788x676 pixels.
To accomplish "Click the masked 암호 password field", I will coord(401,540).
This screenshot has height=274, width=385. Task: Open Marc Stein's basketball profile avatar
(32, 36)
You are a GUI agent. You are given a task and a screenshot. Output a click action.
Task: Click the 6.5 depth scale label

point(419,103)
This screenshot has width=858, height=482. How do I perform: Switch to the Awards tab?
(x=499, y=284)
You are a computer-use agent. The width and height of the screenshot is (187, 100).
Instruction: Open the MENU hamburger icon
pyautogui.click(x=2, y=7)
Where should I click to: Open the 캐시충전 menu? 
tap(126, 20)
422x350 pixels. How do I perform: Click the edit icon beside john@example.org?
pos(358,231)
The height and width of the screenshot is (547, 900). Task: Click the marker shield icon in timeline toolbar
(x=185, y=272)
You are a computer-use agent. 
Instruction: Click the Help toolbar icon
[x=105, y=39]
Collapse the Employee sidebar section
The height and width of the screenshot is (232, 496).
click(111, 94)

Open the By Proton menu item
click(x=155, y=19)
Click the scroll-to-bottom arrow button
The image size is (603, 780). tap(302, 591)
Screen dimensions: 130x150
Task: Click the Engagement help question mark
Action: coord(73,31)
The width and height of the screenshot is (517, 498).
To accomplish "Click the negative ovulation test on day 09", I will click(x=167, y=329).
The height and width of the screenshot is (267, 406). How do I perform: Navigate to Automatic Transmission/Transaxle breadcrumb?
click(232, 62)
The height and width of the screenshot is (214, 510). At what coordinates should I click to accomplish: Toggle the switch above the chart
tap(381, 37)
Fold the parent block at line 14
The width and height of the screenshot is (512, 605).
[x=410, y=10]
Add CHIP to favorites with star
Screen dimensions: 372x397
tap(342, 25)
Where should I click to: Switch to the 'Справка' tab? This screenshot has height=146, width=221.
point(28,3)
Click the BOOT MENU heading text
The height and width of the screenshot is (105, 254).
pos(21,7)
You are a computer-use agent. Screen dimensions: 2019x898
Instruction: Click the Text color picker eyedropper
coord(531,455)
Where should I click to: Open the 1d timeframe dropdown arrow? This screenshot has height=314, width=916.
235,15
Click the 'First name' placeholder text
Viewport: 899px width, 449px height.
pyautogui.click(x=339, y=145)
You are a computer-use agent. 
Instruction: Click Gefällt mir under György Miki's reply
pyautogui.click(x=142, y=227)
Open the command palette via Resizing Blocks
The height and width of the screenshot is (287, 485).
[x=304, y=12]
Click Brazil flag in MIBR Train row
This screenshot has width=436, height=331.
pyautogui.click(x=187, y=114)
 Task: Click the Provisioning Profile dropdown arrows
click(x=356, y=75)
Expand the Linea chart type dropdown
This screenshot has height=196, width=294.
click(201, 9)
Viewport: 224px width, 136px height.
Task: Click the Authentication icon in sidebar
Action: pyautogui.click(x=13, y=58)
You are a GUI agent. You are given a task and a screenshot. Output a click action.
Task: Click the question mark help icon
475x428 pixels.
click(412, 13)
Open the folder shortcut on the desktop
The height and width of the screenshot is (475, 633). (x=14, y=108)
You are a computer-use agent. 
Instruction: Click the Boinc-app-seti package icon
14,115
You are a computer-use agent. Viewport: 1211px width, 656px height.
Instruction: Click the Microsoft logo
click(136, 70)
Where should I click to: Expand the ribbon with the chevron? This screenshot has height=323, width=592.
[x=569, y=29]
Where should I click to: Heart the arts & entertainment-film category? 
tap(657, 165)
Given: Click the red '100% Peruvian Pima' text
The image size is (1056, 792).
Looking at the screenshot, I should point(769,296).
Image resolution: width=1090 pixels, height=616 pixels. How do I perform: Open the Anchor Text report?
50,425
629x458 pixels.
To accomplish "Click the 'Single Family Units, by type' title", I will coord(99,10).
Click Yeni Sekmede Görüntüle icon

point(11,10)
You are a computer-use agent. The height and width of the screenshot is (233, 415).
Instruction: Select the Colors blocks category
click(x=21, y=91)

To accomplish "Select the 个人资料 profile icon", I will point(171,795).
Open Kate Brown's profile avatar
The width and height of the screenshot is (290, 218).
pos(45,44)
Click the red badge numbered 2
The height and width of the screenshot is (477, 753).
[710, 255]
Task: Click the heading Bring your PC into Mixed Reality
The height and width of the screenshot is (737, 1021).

^^^^^^^^

▶ GOAL OF THE EXERCISE: Using the records above, copy word for word the line with "Click the scroll-to-bottom arrow button", the line with "The width and height of the screenshot is (517, 498).", and every line between them.

▶ TASK RESULT:
Click the scroll-to-bottom arrow button
The image size is (603, 780). tap(302, 591)
Screen dimensions: 130x150
Task: Click the Engagement help question mark
Action: coord(73,31)
The width and height of the screenshot is (517, 498).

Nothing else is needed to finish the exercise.